Determination (decision)

  1. In accordance with paragraph 54 of the Housing Ombudsman Scheme, there was service failure by the landlord in respect of the resident’s complaint about its handling of repairs to his balcony door.

Reasons

  1. Whilst the landlord offered compensation its offer was not proportionate to the circumstances of the case as it did not reflect all the service failures.

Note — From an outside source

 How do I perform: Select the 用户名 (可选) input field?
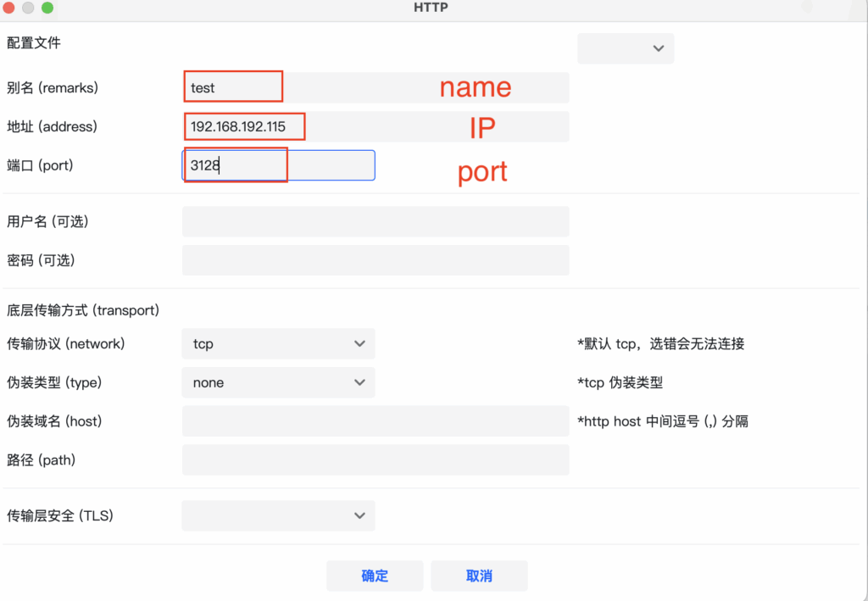coord(375,222)
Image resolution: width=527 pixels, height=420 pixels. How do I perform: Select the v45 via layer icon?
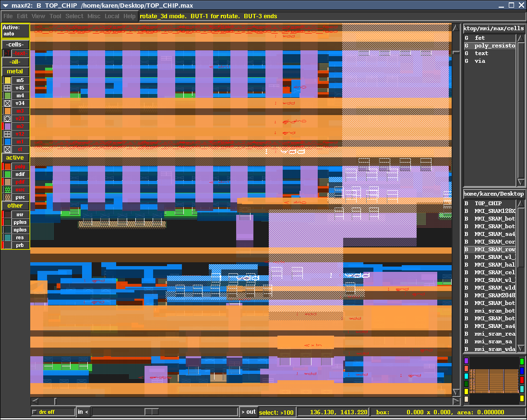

Specifically, after it initially attended the resident’s property in March 2020 it delayed in ordering the replacement door handles and did not carry out an assessment of security risks that remained in the interim.  Moreover, its responses indicate that it could have carried out the works to make the balcony door safe sooner than January/February 2021. Also, its offer towards the resident’s heating costs was arbitrary.

Orders

  1. The landlord is ordered to pay the resident:
    1. The £100 offered within its complaints procedure for his time and trouble after it raised a new repair in November 2020.
    2. The £50 offered within its complaints procedure for failing to update the resident between March and November 2020.
    3. The £20 offered within the complaints procedure for the two missed appointments.
    4. A further £50 for the distress and inconvenience caused by the failings identified in this report.
  2. The landlord is ordered to request that the resident provide his heating bills. It should then make a new offer towards the resident’s heating costs explaining how it has arrived at the offer. (This may or may not result in a higher offer being made).
  3. The landlord is ordered to review its record keeping practices, for responsive and programmed and specialist repairs. This is to ensure that accurate and accessible records are kept and maintained, both of works raised and completed and of resident contact. As part of its review, the landlord should consider whether a record management policy and staff training are required. The landlord should write to the Ombudsman confirming this has been completed and detailing the outcome.